A new case on the U.S. Supreme Court’s docket could potentially involve millions of American employees and lead to billions of dollars’ worth of litigation. The justices’ decision could affect the viability of religiously affiliated orphanages, hospitals, schools, and nursing homes, and it could also threaten the financial security of a generation of their workers, fast heading toward retirement.On its face, Advocate Health Care Network v. Stapleton and the two other cases it’s consolidated with may seem boring—after all, they’re about federal regulations on pension plans for church-affiliated hospitals. But these cases are actually the culmination of a new, vicious fight over the rights of employers that are loosely affiliated with religious institutions, and how they should have to pay retirement benefits to their employees in accordance with federal law.
The three consolidated cases in question seem likely to turn on something deceptively simple: the single word “established.” In 1974, Congress passed a law called the Employee Retirement Income Security Act, or ERISA, which, among other things, created guidelines for defined-benefit retirement plans, otherwise known as pensions. The two most relevant requirements in these cases have to do with good planning and risk mitigation: Employers have to put money into their employees’ retirement plans in a responsible way, so that they can afford to pay out big sums of money once those employees get old. But, if a company is in financial trouble when it comes time to pay out the promised benefits, there’s a safety net: ERISA established the Pension Benefit Guaranty Corporation, or PBGC, which is effectively a government insurance agency for underfunded pension plans.

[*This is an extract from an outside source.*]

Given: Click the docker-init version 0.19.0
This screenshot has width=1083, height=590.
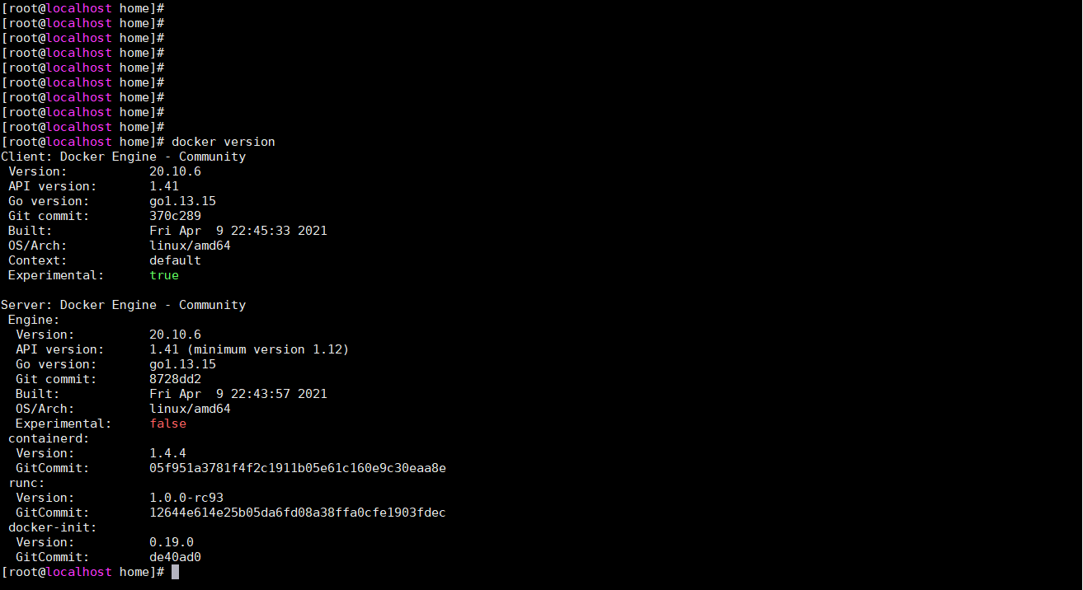Looking at the screenshot, I should pos(172,542).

These rules do not apply to houses of worship. Benefit plans “established and maintained” by these groups are exempt. The reasons for this are a bit opaque, said Norman Stein, a professor at Drexel University’s Kline School of Law, but an early draft of the law suggests Congress “didn’t want churches to have to open their books to the government.” Legislators also figured religious groups weren’t the problem: “People felt that it’s the church—it’s not going to let its plan fail and screw its employees,” he said. “Some of the writing about the statute has speculated that this was a reason, too—churches are moral institutions that are going to stand behind their promise [to pay for people’s pensions], because that’s what religions do.”
When ERISA first passed, it wasn’t clear whether this exception would apply long-term to religious organizations that weren’t houses of worship, like Jewish day schools or Catholic hospitals. In 1980, Congress amended the law to clarify that religiously affiliated groups can also maintain what’s called a “church plan,” so long as they satisfy certain requirements. For years, the IRS allowed religiously affiliated groups to offer these “church plans” without much controversy. Since 1982, according the hospitals’ Supreme Court petition, it has sent over 500 letters granting ERISA exemptions to organizations as diverse as the Princeton Theological Seminary and the Little Sisters of the Poor, an order of nuns.

Three years ago, employees across the country began filing lawsuits claiming that these organizations shouldn’t be exempt, after all. Current and former employees of three health-care systems filed suit against their employers: Dignity Health in California and Saint Peter’s Healthcare System in New Jersey, which are both associated with the Roman Catholic Church; and Advocate Health Care Network in Illinois, which is jointly associated with the the Evangelical Lutheran Church in America and the United Church of Christ. This is where everything comes back to “established”: Because these pension plans weren’t “established” by actual churches, the employees argue, they shouldn’t be exempt from ERISA.

Read the whole article, there’s a lot more, it points out that both the hospitals and employees will be big losers if the employees “win” the lawsuit.
I’m of two minds about the hospitals. As far as I can see Catholic hospitals are run like businesses just like other hospitals so the same labor laws including pension rights should apply. But once you grant that you’re endangering conscience exemptions for abortion, ABC &c.


My concern isn’t whether they are decided to be exempt, but to go backward 30 years and declare previous grants of exemptions invalid forcing the institutions to pay for an post facto declaration. It seems to me that the organizations followed the law as promulgated and understood for the last 30 years, and should not be the ones held accountable for the exemptions granted by the government.